• [Things to do]
a. Summarize the page text on JSONB in Postgres in two sentences.
b. Reproduce the page text on JSONB in Postgres word for word, from "Classic e-commerce problem: products" up to and including "a maintenance nightmare.".

• [Page text]

Classic e-commerce problem: products have different attributes depending on category. Shirts have size and color. Laptops have RAM and screen size. Books have ISBN and author. Storing all possible attributes in a single table with nullable columns creates a maintenance nightmare.

JSONB handles this elegantly:

CREATE TABLE products (
    id BIGINT GENERATED ALWAYS AS IDENTITY PRIMARY KEY,
    category TEXT NOT NULL,
    name TEXT NOT NULL,
    price_cents INTEGER NOT NULL,
    attributes JSONB NOT NULL DEFAULT '{}',
    created_at TIMESTAMPTZ NOT NULL DEFAULT now()
);

-- Shirts
INSERT INTO products (category, name, price_cents, attributes)
VALUES ('apparel', 'Classic Tee', 2999,
        '{"color": "blue", "sizes": ["S", "M", "L", "XL"], "material": "cotton"}');

-- Laptops
INSERT INTO products (category, name, price_cents, attributes)
VALUES ('electronics', 'ProBook 15', 129999,
        '{"ram_gb": 16, "storage_gb": 512, "cpu": "Intel i7", "display_inches": 15.6}');

-- Index for category-specific queries
CREATE INDEX idx_products_attributes ON products USING GIN (attributes);

-- Find all blue apparel
SELECT name, price_cents
FROM products
WHERE category = 'apparel'
  AND attributes @> '{"color": "blue"}';

-- Find all laptops with at least 16GB RAM
SELECT name, price_cents
FROM products
WHERE category = 'electronics'
  AND (attributes ->> 'ram_gb')::integer >= 16;

Schema-on-Read Configuration

A common use case for document storage: store configuration or settings objects where the schema evolves:

CREATE TABLE app_settings (
    tenant_id BIGINT NOT NULL REFERENCES tenants(id),
    settings JSONB NOT NULL DEFAULT '{}',
    updated_at TIMESTAMPTZ NOT NULL DEFAULT now(),
    PRIMARY KEY (tenant_id)
);

-- Read a specific setting with a default
SELECT COALESCE(settings -> 'notification' ->> 'email_digest_frequency', 'daily')
FROM app_settings
WHERE tenant_id = $1;

-- Update just one setting key
UPDATE app_settings
SET settings = jsonb_set(settings, '{notification, email_digest_frequency}', '"weekly"'::jsonb),
    updated_at = now()
WHERE tenant_id = $1;

Event Sourcing / Audit Logs

Events and audit records often have variable payload structures that are natural to store as JSONB:

CREATE TABLE audit_events (
    id BIGINT GENERATED ALWAYS AS IDENTITY PRIMARY KEY,
    event_type TEXT NOT NULL,
    actor_id BIGINT NOT NULL,
    entity_type TEXT NOT NULL,
    entity_id BIGINT NOT NULL,
    payload JSONB NOT NULL,
    occurred_at TIMESTAMPTZ NOT NULL DEFAULT now()
) PARTITION BY RANGE (occurred_at);

CREATE INDEX idx_audit_events_actor ON audit_events(actor_id, occurred_at DESC);
CREATE INDEX idx_audit_events_entity ON audit_events(entity_type, entity_id, occurred_at DESC);
CREATE INDEX idx_audit_events_payload ON audit_events USING GIN (payload);

-- Find all events where a specific field changed
SELECT * FROM audit_events
WHERE entity_type = 'order'
  AND payload @> '{"changed_fields": ["status"]}';

Mixing Relational and Document Models

The real power of JSONB in Postgres is that you don’t have to choose between relational and document models — you can use both in the same database, with joins between them.

• [The data]
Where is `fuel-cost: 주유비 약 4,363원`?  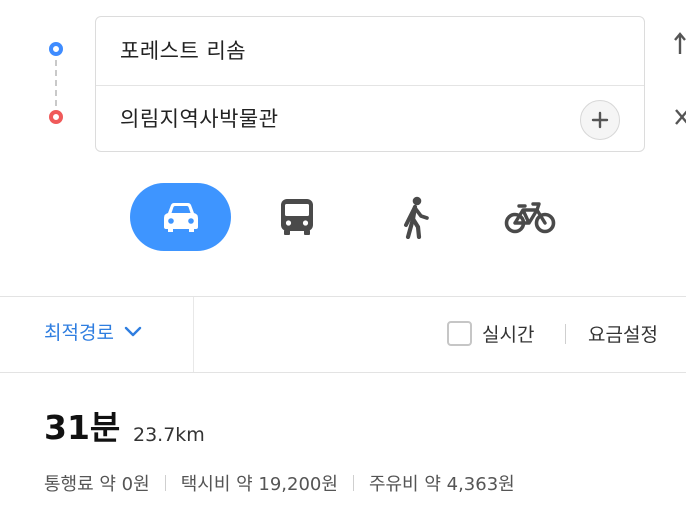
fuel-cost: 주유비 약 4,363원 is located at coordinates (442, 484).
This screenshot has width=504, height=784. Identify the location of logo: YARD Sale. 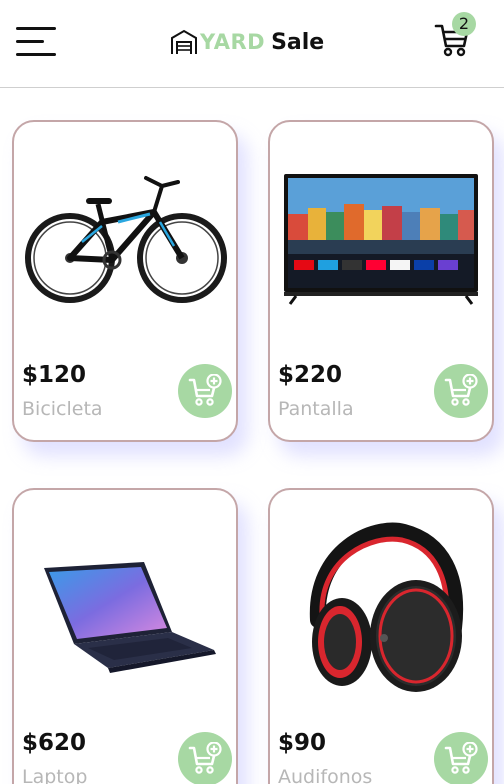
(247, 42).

• [Solved tasks]
a. When products carry different attributes by category, putting every possible attribute in one table with nullable columns creates a maintenance nightmare, and JSONB handles this by storing those attributes in a single column that can be indexed with GIN and queried. JSONB also suits configuration objects whose schema evolves and events or audit records with variable payloads, and Postgres lets relational and document models be used together in the same database, with joins between them.

b.
Classic e-commerce problem: products have different attributes depending on category. Shirts have size and color. Laptops have RAM and screen size. Books have ISBN and author. Storing all possible attributes in a single table with nullable columns creates a maintenance nightmare.